Wie läuft die Zusammenarbeit innerhalb der Jahnschmiede ab? In welchem Verhältnis befindet Ihr Euch mit den Spielern, Trainern und Mitarbeitern der Jahnschmiede?
Also ganz grundsätzlich stehen wir im Austausch mit allen Beteiligten. Und ganz konkret kommt es auf die Situation an: Wenn ein Spieler auf uns zukommt, wird sein Thema vertraulich besprochen und nach Lösungen gesucht. Dabei kann es sinnvoll sein, Trainer, Eltern oder Mannschaftskollegen einzubeziehen. Und auch, wenn Trainer auf uns zukommen werden in einem Gespräch das Anliegen und mögliche Lösungen besprochen. Im Anschluss daran geht es in die Umsetzung.
Was muss künftig passieren, um auch psychische Themen besser im Blick zu haben?
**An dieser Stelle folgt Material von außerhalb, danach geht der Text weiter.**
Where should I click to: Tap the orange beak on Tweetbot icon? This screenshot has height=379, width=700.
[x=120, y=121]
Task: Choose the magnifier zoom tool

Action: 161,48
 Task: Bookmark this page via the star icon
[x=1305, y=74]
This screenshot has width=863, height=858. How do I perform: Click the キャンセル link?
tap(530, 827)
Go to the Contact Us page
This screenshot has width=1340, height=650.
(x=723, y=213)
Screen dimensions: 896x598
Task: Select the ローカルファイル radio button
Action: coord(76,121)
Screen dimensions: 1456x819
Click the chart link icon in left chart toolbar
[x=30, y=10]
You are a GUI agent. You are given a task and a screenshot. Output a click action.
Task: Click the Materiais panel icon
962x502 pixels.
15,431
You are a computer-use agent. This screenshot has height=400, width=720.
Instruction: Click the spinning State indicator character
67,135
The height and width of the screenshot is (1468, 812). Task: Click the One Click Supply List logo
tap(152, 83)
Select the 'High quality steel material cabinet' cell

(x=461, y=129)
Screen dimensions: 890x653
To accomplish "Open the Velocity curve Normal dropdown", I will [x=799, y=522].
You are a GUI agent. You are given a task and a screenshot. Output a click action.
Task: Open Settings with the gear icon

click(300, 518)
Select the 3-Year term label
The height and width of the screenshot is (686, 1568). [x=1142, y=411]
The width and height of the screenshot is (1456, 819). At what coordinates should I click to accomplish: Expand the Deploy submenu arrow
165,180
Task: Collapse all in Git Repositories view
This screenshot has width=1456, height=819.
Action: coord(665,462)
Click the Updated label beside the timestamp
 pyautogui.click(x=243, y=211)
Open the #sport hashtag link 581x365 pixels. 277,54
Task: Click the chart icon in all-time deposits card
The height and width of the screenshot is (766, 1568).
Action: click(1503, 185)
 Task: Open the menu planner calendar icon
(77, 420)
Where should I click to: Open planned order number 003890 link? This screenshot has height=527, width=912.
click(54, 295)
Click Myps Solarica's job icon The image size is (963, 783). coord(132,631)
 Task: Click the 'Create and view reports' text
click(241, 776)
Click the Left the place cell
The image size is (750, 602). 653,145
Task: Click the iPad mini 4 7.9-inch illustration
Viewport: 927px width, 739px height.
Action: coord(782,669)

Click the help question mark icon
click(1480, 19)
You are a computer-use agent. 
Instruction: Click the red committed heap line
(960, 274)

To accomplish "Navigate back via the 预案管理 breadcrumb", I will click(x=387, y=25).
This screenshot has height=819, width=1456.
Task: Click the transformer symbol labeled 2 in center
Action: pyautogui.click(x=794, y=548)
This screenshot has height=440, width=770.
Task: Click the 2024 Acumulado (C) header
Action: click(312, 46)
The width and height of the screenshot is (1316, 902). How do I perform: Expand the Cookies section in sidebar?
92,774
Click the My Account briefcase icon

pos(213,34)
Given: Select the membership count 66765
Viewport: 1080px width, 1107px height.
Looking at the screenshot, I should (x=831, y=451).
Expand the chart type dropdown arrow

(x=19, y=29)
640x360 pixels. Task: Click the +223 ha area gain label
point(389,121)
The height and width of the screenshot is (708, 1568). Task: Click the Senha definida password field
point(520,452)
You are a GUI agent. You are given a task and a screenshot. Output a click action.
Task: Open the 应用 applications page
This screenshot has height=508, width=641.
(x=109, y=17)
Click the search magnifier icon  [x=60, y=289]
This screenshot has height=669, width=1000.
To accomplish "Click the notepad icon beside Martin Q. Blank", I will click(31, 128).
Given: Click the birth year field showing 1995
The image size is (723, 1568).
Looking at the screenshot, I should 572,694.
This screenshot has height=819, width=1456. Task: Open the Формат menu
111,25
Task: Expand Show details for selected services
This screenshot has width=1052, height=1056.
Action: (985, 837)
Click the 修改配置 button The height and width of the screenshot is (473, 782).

Das Wichtigste ist ein offener Umgang - seit einiger Zeit ist zu beobachten, dass die Gesellschaft offener für psychische Themen wird. Als Trainerin und Coach der Positiven Psychologie finde es wichtig, dass wir den Blick auf die Gesunderhaltung von Körper und Geist legen und präventiv arbeiten. Dieser Forschungszweig der Psychologie beschäftigt sich seit fast 30 Jahren mit der Gesunderhaltung und kann uns für die Arbeit mit jungen Sportlern viele nützliche Interventionen geben. So können positive Emotionen, der Einsatz von Stärken, tragfähige Beziehungen, Sinnempfinden und machbare Ziele dabei helfen, psychisch gesund zu bleiben. Ich denke, es gehört auch Mut dazu, sich den neuen Erkenntnissen zu öffnen, Veränderungen anzunehmen und proaktiv zu handeln. Immer wieder die eigenen Überzeugungen zu hinterfragen, neue Wege auszuprobieren und optimistisch in die Zukunft zu schauen, ist für mich enorm wichtig, um mich zu entwickeln. Und ich denke, wir alle sollten dafür Vorbilder sein.